Review by Adrian Lopez
I'm sitting here at 2:30 in the morning, nervously looking behind me. The uneasiness doesn't come from the typical bump-in-the-night. Rather, it comes from the fact that I'm in front of my Macbook, and my iPhone sits nearby. Unfriended showed me technology is to be feared. After all, I've done some pretty terrible things in my life. Who knows if someone's gonna ruin my shit right now.
Let's back up a bit...
On the one-year anniversary night of a former classmate, six high school friends hop on VoIP service Skype to plan the details of a concert they wish to attend. They're interrupted by said former classmate, which should be impossible because d'uh, dead. But what begins as an assumed prank quickly escalades as the stranger airs out the groups dirty laundry. With emotions running wild, each kid begins to seemingly commit suicide. It all comes down to an embarrassing and assumedly socially-crushing video of the dead classmate, with it's release lying at the hands of one the kids.

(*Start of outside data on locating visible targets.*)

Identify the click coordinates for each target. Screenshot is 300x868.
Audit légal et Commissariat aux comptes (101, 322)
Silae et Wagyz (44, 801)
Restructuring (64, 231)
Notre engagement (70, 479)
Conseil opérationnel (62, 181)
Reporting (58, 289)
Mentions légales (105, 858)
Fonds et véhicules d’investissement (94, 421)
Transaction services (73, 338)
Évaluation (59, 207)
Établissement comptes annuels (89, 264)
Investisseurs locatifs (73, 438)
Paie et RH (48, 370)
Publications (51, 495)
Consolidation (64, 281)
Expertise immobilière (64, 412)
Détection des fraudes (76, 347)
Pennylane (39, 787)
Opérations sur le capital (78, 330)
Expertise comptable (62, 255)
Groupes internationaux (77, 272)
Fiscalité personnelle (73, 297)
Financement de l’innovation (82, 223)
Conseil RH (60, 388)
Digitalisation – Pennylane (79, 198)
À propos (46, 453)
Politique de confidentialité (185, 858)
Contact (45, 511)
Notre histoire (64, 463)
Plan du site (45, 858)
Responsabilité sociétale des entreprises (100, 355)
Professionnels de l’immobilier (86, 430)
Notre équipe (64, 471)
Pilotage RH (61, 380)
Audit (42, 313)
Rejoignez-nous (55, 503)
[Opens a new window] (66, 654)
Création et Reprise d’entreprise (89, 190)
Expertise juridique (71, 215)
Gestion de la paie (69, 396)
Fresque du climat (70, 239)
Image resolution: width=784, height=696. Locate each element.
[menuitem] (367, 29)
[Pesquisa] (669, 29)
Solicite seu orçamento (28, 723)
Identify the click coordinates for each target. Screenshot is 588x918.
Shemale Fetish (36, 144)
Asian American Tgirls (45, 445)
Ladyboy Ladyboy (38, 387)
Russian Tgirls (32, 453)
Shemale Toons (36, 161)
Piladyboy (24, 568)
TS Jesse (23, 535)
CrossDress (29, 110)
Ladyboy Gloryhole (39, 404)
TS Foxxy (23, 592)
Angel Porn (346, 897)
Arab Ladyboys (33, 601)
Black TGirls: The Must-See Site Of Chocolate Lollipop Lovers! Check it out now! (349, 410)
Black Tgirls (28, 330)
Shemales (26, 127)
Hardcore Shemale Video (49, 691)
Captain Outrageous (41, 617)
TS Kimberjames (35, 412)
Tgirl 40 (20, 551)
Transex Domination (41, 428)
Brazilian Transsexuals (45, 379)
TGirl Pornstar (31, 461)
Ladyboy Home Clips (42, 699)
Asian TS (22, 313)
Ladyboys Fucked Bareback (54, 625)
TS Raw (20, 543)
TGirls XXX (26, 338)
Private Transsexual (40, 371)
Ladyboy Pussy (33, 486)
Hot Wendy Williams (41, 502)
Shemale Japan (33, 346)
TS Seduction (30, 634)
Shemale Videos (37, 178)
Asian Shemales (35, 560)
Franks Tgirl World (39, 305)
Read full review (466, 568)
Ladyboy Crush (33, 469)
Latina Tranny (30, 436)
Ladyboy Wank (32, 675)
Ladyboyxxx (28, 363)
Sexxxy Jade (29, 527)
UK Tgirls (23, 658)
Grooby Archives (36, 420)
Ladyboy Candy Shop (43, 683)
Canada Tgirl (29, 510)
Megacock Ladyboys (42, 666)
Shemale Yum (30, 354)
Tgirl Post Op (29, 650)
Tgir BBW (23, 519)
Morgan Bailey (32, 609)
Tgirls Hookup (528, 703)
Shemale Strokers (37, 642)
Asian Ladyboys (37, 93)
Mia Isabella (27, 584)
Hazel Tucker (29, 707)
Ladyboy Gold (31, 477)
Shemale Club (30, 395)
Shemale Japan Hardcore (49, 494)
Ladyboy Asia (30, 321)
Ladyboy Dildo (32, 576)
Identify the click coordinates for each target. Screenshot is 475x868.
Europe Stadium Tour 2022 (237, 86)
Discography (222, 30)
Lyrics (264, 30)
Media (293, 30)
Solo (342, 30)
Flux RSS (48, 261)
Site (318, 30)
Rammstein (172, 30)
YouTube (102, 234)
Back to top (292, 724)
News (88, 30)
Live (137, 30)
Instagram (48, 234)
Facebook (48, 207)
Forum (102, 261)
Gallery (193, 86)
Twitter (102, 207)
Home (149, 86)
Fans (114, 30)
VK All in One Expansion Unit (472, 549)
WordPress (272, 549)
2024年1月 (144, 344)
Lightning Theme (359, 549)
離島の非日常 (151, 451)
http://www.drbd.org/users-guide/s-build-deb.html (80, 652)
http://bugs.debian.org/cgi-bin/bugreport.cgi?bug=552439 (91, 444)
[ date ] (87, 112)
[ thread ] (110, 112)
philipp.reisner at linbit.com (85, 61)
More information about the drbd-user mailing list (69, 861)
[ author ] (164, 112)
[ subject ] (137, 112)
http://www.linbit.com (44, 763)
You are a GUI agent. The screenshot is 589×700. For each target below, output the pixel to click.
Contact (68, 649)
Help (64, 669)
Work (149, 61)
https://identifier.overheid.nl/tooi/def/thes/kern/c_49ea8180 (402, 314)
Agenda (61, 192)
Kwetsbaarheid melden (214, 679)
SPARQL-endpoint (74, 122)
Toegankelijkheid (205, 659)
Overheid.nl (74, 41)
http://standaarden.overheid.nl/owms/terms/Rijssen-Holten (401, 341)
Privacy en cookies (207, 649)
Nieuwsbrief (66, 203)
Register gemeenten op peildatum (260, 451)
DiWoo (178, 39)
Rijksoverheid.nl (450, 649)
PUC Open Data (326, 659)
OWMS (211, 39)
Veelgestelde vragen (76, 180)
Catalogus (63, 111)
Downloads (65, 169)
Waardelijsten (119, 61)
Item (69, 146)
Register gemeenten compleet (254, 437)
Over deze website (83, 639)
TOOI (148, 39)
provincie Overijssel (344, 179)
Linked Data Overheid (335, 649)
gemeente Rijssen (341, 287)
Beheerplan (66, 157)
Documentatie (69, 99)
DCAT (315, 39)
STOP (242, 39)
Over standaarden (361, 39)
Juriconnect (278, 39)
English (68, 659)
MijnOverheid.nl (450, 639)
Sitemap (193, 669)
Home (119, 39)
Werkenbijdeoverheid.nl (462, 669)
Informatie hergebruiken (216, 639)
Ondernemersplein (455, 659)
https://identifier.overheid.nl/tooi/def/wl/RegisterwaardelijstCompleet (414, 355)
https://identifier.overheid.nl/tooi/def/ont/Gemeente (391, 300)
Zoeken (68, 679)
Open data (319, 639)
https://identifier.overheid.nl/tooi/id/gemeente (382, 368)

Can you believe this was all told on a Macbook desktop!? Using Safari tabs, Spotify, and Skype, Unfriended brings a completely new horror-telling format and they execute it pretty flawlessly. The entire 82-minute thriller will trick you, with very well timed application switches, into thinking the movie was all shot in one take. When you hear the concept, it sounds incredible stupid, but I was pleasantly surprised at just how well Blumhouse Productions pulled it off. Not to mention how well they knew their social media and online services. I always cringe when a movie does something with social media or online services because they never get it right. This really felt like someone was screen sharing with me inside a theater. I was also happy that the acting never suffered from awkward and amateur acting in so many horror movies.
What kept me in suspense most of the time is the former classmate, Laura Barns, and her desire to prove to our main character, Blaire, that her group of friends are not good people. She forces them to play Never Have I Ever, a popular drinking game that charges you with taking a drink if someone states something that you have done. It's in this game we realize just how terrible these people are and how they've done horrific and unspeakable things to each other, keeping it all a secret and continuing to be friends in blissful ignorance. There is a chord that's struck with the viewer as you being to recall all that terrible shit you've done and wonder if you could ever fall in the same predicament (albeit less paranormal, I suppose). It really makes you question your moral fiber.
While I did say the production company had a good grasp on social media and tech, there are a few things the tech savvy will notice. Like the fact that, when it was convenient to the story, Facebook comments would post to a picture or video in rapid succession, with barely even a second in between. Maybe if you're a celebrity... but the way Facebook trickles your updates to your friends would never allow for this particular scenario to play out like that. The messages shared among the group via Skype always ran on one line. When a new message was shared, the previous one simply went away. As we use Skype to record the podcast, I can tell you that's not how that works at all. When Blaire would switch over from Skype to iMessage to privately chat with her boyfriend Mitch, their entire previous conversation would vanish every time. Lastly, and maybe the most insulting: Blaire ends up sharing her screen with the rest of the kids to show that she cannot forward an email sent to her by Laura. She never turns it off as we get into some story where what she's privately seeing on her screen would be huge for the rest of the crew to see... but of course they never do and we are just to assume she turned it off at some point.
Horror movies like these are refreshing to me. Who gets scared at horror movies anyway? Unfriended is so close to being invited to the big boys table where movies like Cabin in the Woods, Babadook and, It Follows hang out, but misses the mark on a few common sense technology choices which always snap you out of the great illusion they're playing before your eyes. It's still, however, very entertaining and thrilling, and most definitely worth admission. If it's not scaring you, it's teaching you an important lesson in bullying anyways!